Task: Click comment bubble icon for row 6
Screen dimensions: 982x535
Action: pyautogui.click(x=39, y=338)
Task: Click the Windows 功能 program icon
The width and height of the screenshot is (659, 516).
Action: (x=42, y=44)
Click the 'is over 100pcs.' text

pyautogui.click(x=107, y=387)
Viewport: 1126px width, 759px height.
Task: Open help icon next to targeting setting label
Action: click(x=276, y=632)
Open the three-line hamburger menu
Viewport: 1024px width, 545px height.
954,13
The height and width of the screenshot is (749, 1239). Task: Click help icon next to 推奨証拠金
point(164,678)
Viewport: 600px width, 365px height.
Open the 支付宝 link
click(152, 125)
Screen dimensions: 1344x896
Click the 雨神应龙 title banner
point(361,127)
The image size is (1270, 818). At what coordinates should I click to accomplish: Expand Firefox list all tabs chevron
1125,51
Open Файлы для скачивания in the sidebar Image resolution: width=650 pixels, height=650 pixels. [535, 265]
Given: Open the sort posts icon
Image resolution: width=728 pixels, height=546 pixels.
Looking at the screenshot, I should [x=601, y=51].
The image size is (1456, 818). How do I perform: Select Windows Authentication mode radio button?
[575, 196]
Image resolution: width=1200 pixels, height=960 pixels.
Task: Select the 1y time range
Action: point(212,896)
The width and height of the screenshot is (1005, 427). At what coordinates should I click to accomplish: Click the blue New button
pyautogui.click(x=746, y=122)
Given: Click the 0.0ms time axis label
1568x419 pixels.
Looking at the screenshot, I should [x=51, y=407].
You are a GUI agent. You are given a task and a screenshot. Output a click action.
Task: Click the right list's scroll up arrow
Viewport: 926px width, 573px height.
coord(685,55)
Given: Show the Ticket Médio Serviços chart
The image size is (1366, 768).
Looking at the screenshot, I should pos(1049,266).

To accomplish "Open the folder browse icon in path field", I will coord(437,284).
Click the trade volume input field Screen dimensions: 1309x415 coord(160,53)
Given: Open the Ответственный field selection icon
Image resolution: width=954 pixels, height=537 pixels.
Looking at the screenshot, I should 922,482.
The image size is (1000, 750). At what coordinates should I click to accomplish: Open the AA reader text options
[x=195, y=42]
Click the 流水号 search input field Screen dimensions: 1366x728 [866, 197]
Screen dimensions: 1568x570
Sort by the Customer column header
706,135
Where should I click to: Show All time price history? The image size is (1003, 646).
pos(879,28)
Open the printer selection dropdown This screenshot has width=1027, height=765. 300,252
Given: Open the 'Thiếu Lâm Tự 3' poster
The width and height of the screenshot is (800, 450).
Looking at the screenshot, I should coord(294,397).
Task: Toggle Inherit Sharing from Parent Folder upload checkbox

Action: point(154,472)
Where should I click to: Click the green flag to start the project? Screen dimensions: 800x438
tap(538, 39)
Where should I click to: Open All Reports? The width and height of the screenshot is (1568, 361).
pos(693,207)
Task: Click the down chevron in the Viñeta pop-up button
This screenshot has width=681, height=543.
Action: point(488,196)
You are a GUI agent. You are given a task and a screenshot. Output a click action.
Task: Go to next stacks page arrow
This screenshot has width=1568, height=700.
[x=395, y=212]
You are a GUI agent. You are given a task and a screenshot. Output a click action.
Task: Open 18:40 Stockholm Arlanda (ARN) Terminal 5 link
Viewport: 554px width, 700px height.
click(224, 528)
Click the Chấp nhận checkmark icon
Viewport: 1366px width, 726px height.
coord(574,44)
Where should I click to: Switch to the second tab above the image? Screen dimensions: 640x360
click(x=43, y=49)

..............................

• What you are asked to do:
Write the lines out verbatim, from the one with "Task: Click the down" through the last line of the entries, and stop there.

• Completed task:
Task: Click the down chevron in the Viñeta pop-up button
This screenshot has width=681, height=543.
Action: point(488,196)
You are a GUI agent. You are given a task and a screenshot. Output a click action.
Task: Go to next stacks page arrow
This screenshot has width=1568, height=700.
[x=395, y=212]
You are a GUI agent. You are given a task and a screenshot. Output a click action.
Task: Open 18:40 Stockholm Arlanda (ARN) Terminal 5 link
Viewport: 554px width, 700px height.
click(224, 528)
Click the Chấp nhận checkmark icon
Viewport: 1366px width, 726px height.
coord(574,44)
Where should I click to: Switch to the second tab above the image? Screen dimensions: 640x360
click(x=43, y=49)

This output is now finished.